Only the lines of the data below from the one with "Italia (40, 200)" through the one with "hOOkii Sport Club (43, 1244)" are wanted. Repeat them exactly.

-------------------------

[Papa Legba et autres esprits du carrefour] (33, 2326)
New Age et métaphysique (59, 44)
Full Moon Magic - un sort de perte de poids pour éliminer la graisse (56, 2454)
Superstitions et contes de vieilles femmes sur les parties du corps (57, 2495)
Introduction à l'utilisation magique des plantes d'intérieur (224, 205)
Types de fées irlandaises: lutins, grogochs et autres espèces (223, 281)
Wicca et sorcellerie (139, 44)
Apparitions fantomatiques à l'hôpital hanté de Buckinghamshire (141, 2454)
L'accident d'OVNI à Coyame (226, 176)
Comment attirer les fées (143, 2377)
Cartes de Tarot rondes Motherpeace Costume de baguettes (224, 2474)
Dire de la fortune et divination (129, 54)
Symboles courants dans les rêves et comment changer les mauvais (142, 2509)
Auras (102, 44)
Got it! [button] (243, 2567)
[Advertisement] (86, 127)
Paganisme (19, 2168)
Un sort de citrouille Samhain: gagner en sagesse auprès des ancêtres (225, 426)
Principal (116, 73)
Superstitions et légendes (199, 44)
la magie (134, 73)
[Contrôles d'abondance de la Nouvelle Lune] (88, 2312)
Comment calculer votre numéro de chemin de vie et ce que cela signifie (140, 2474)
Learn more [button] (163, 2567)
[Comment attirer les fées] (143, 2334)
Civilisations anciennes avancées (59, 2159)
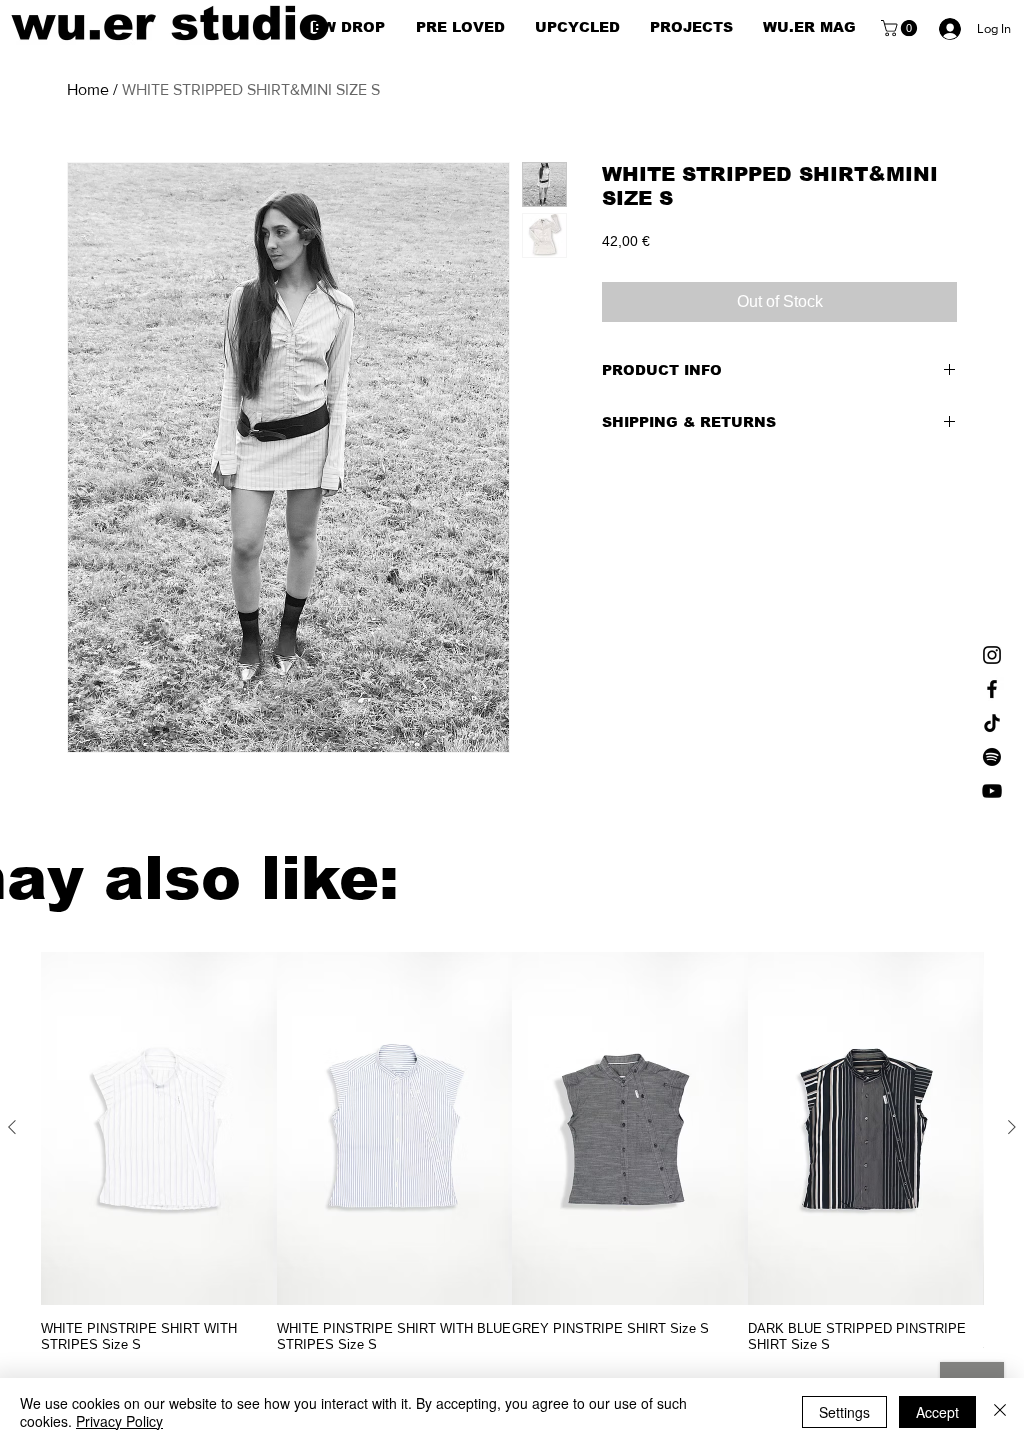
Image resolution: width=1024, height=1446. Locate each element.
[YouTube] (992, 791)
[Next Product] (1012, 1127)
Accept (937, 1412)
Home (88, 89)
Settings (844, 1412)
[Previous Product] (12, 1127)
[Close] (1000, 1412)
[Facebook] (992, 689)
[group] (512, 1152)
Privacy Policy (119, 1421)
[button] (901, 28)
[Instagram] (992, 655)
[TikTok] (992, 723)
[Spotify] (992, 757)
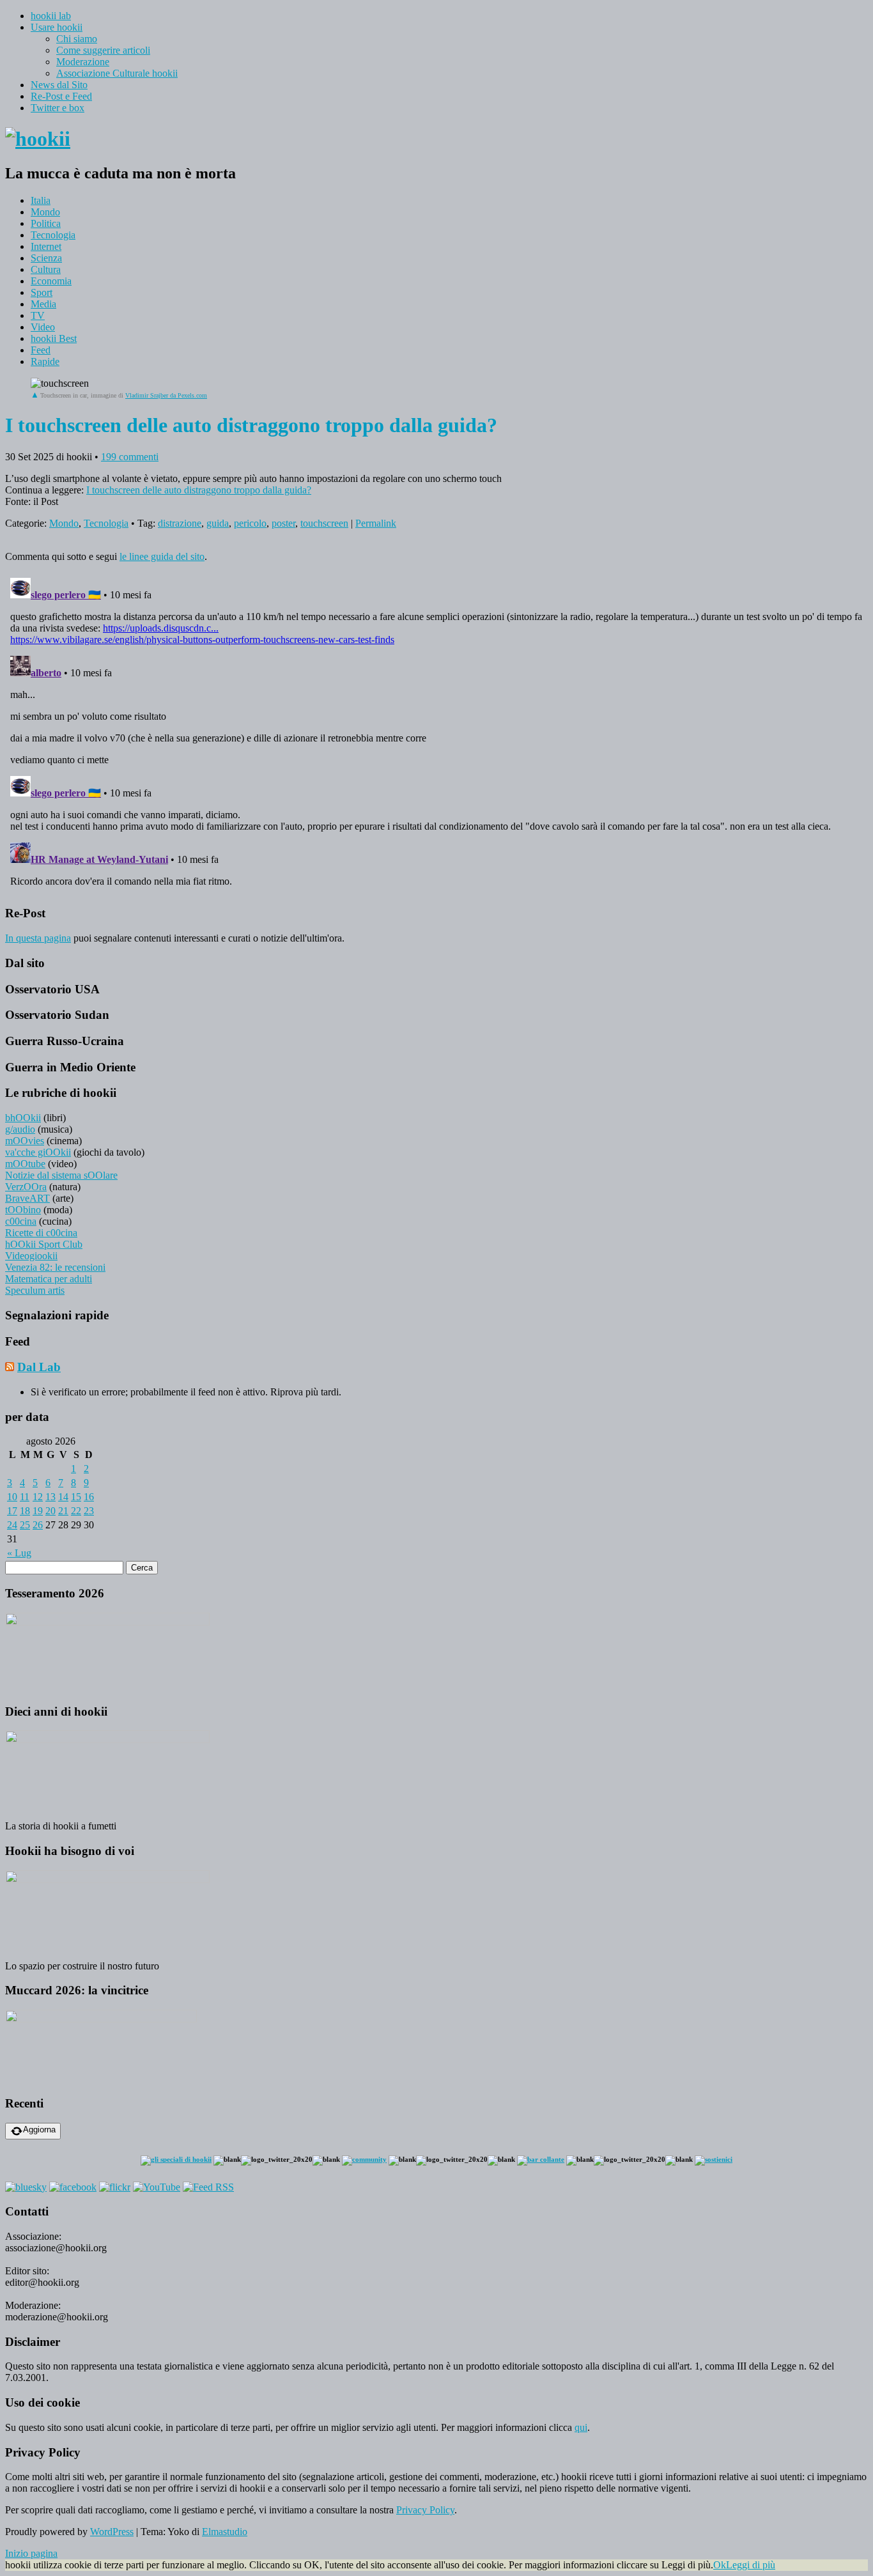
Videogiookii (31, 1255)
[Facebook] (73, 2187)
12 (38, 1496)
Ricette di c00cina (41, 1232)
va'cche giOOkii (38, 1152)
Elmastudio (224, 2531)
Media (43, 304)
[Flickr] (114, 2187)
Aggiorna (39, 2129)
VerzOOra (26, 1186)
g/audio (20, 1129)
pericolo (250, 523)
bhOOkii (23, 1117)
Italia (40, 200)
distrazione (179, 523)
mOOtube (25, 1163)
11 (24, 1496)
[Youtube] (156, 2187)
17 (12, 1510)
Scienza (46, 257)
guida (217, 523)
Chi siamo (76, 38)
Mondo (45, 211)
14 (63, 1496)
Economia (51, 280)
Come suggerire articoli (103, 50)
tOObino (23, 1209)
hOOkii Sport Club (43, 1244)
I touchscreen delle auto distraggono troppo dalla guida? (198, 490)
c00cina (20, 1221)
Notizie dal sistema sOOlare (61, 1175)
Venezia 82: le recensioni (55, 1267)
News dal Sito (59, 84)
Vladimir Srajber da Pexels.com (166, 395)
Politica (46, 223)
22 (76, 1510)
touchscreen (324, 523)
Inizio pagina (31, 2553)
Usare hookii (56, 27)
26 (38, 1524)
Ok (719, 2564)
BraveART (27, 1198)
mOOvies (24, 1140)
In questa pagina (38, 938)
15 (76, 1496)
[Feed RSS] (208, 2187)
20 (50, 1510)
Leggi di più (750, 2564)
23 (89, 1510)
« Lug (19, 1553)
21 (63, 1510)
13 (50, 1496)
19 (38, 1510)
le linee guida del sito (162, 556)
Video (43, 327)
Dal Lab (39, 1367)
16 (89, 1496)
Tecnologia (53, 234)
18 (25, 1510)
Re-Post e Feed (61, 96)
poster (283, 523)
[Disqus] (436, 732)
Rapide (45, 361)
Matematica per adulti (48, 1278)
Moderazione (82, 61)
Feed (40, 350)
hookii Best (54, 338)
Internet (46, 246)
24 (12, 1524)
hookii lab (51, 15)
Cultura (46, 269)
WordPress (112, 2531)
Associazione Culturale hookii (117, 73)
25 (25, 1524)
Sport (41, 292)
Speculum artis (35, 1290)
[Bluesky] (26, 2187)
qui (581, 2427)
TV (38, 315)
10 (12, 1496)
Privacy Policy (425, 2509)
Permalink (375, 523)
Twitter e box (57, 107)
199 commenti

-------------------------

### SOLUTION TO THIS PROBLEM
Italia (40, 200)
distrazione (179, 523)
mOOtube (25, 1163)
11 (24, 1496)
[Youtube] (156, 2187)
17 (12, 1510)
Scienza (46, 257)
guida (217, 523)
Chi siamo (76, 38)
Mondo (45, 211)
14 (63, 1496)
Economia (51, 280)
Come suggerire articoli (103, 50)
tOObino (23, 1209)
hOOkii Sport Club (43, 1244)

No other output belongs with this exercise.